Monday, October 7, 2013

Altar rails

Several months ago, my priest Fr. Vince Rogers had altar rails installed in our church and I love them.   I actually would have been surprised if I hadn't liked them.  He has had kneelers at the front of the church for years so that people would be more comfortable kneeling to accept the Eucharist so I had been kneeling for awhile---even when I was at other churches.

The reason I like kneeling at communion is because I believe it is more reverent.   I believe that our interior mind is a reflection of our posture. So I think there is a huge difference in reverence between standing and accepting in the hand kneeling and accepting on the tongue.  In the first you walk up to the priest, stick out your hands, take the Blessed Sacrament and put it in your mouth on your way back to the seat  (I realize you aren't supposed to be moving as you place It in your mouth but that is what you see people doing).  As opposed to kneeling down and receiving the Eucharist.   I just believe there is a lot more reverence in kneeling than standing.   This is God, who not only humbled Himself and allowed Himself to be sacrificed on the cross but to allow us to receive Him under the appearance of bread.   The God of the Universe.  My creator.  You're darn tootin I'm going to be kneeling.

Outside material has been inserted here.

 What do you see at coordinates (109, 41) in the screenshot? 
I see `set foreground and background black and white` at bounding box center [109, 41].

The altar rails not only allow you to kneel but they encourage people to kneel.  They let people know that it is okay to take the Eucharist on the tongue---even encourages it.  They set the tone for a posture of reverence.  They help you realize that something special is going on here.

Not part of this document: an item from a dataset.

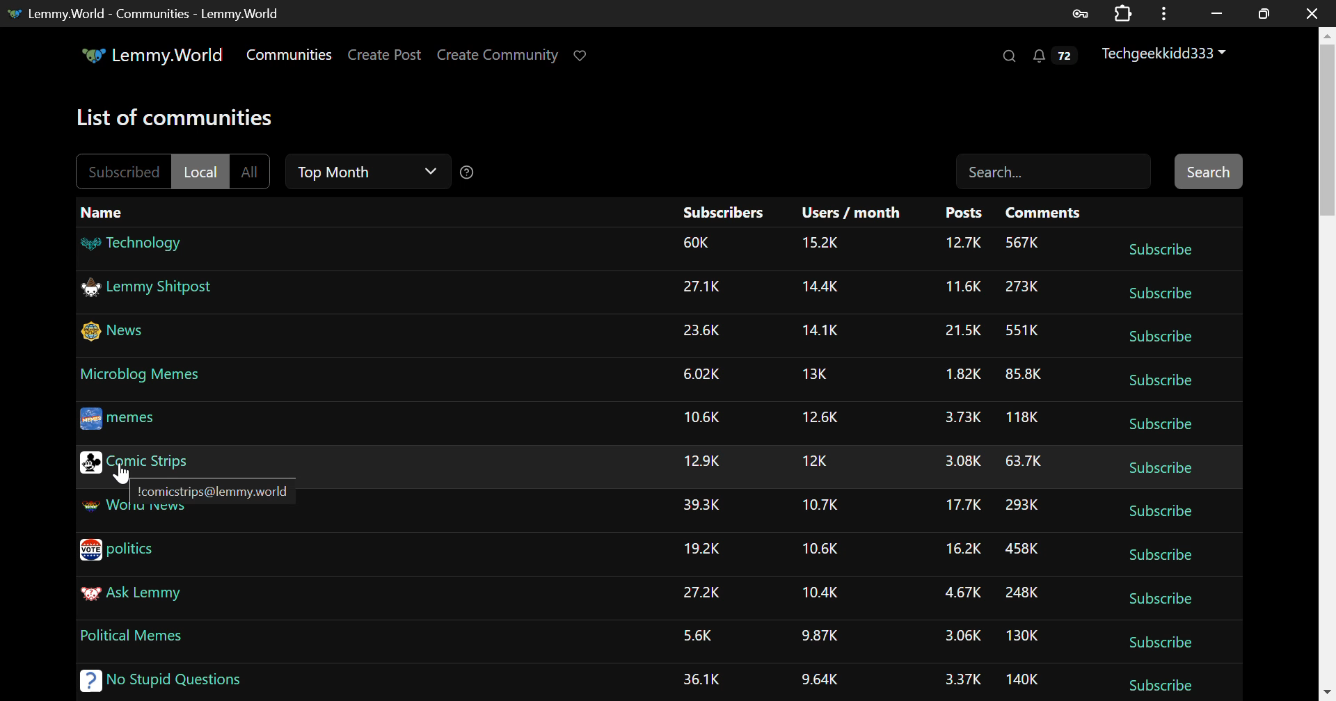 Image resolution: width=1336 pixels, height=701 pixels. What do you see at coordinates (181, 119) in the screenshot?
I see `List of communities` at bounding box center [181, 119].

A couple other advantages of the altar rails are that they allow communion to move more quickly and efficiently.  Father is not standing there waiting for the next person to step up.  He is able to move up and down the line in a more efficient manner.

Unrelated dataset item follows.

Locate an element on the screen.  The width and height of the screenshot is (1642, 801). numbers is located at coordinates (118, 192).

I also like the fact that it give me a few seconds kneeling there for extra preparation that I'm about to receive the Eucharist as opposed to just moving in line and then trying to get out of the way.  An added plus is that I get to receive communion with my wife, Abby, right next to me.

I've heard arguments that altar rails "separate the people from the sanctuary!"  I don't think that is necessarily a bad thing.   It should separate that way it is seen as something different than the rest of the church.  That way people see it as a sacred, holy place and not just a stage.    

Have you had experiences with altar rails?  What do you think??